What is your capability to deliver your project with high levels of trust and accountability?

Our team is experienced in approaching and navigating relationships with communities and organisations in ways that bring out the best in others. From Wada hubs to community facilitation skills, we have the tools and processes to successfully work with the key participants and early adopters at the heart of this proposal.

In addition, for the Index development, we have experience writing and contributing to whitepapers, deep familiarity with working in open-source ways with a commitment to open-source tools, and have already begun standing up the research root for this project. We have an understanding of the requirements for privacy and security when handling data, which is important when approaching communities for their participation and consent. We value anonymity to protect data providers, and we build that protection into all of our processes and protocols while working with participants to craft customised citations and acknowledgments when they require them. We also understand the ethical implications of taking on the task of creating a standard, and how we need to evolve our methods if we want evolved standards.

We are skilled project managers across the team, with multiple successfully completed proposals in Catalyst, including delivering Challenge Team insights, various businesses and enterprises outside of Cardano, and various skill sets across the core team. We all also have participated in building governance and infrastructure throughout Catalyst with a vision of an accountable, pluralistic, decentralised innovation fund.

What are the main goals for the project and how will you validate if your approach is feasible?

1) Provide shared meaning around the concept of decentralisation in communities in blockchain and even beyond. It surfaces the values of different communities and organisations in its development, provides a shared language and extendable frameworks for its application and use, and provides support to autonomous communities by helping them evaluate and compare their own trends in decentralisation over time.

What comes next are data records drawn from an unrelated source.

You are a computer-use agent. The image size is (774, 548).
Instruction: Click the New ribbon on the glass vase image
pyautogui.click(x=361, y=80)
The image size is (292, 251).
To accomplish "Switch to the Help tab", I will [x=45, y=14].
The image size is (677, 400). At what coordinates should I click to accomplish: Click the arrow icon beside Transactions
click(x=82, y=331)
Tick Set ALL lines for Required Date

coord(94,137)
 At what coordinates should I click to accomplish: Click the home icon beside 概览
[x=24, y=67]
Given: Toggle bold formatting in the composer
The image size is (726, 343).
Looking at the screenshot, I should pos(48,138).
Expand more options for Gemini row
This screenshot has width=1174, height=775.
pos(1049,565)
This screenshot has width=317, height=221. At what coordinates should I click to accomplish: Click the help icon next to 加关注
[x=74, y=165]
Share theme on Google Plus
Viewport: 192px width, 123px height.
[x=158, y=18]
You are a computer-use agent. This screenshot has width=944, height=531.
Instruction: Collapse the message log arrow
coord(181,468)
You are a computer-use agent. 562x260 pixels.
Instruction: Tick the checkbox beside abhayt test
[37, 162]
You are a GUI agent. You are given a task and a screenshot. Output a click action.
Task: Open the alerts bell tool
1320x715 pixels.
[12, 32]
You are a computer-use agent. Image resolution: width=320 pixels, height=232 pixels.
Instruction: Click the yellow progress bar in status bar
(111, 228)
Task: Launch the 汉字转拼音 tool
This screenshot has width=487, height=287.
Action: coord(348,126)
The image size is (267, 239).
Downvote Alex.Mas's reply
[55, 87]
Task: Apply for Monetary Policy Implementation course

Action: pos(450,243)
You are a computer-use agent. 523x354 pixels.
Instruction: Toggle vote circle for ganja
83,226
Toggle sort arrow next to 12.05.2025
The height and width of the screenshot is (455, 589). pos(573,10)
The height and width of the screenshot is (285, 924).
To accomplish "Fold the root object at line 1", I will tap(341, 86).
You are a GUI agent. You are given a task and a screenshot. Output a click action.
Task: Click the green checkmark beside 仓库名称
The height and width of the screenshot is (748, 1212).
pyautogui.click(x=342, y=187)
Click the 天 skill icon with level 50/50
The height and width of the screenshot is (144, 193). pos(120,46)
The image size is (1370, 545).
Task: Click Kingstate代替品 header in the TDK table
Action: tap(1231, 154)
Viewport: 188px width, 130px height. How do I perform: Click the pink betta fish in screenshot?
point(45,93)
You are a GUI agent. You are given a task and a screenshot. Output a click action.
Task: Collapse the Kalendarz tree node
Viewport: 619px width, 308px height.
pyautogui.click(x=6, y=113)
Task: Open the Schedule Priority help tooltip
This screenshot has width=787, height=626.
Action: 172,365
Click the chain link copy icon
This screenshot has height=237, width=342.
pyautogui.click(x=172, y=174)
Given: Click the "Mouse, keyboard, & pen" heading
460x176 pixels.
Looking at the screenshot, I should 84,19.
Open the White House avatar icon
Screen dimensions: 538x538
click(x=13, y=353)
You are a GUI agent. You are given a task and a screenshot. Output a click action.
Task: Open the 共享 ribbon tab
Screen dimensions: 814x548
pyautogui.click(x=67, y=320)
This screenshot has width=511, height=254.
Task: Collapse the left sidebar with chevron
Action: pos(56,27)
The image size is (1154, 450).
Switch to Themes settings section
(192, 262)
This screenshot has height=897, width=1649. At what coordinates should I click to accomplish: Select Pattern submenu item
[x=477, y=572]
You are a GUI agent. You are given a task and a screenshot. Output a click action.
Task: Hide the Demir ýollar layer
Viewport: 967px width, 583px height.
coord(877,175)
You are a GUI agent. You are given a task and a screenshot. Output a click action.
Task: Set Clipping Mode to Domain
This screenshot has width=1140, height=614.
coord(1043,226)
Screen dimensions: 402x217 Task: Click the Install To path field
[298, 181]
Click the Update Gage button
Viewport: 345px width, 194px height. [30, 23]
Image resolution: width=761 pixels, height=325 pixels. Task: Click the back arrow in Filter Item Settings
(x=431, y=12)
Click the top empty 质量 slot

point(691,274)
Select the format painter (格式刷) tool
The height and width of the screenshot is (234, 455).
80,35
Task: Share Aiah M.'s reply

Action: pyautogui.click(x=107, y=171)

This will be validated by the Index itself, together with our final whitepaper and GitBook documentation, which will draw together our findings and the input we have received from communities.

2) Deep community engagement and true co-production of a tool for the commons - this brings in a broad group of multiple skills and interests, beyond the core proposal team, who are all motivated to learn and work on the issues and particulars of developing tooling for measuring decentralisation.

This will be validated by including a register in the documentation that lists the DAOs, communities, and point-people within those communities that we are engaging with, along with the exchanges of value taking place, such as transfer of incentives, feedback provided, advice, reports, etc. Proof of this is intended to be provided in Milestones 1 and 4 below.

3) Build on a sound foundation of research - Understanding the ecosystem of DAO communities and projects attempting to conduct themselves in decentralised ways begins with establishing shared meaning for terms and jargon, as well as considering work already conducted and being used in the space, including efforts such as the Catalyst Funded ClarityDAO tool sets, or the elegant Community Health dashboard efforts from rnDAO.

This will be validated by maintaining an open repository for the creation of the whitepaper which includes all papers, insights, articles, collaborations, and other resources which will inform the ongoing development of the index. This repo is evidenced in Milestones 1, 2, 4, and 6 below.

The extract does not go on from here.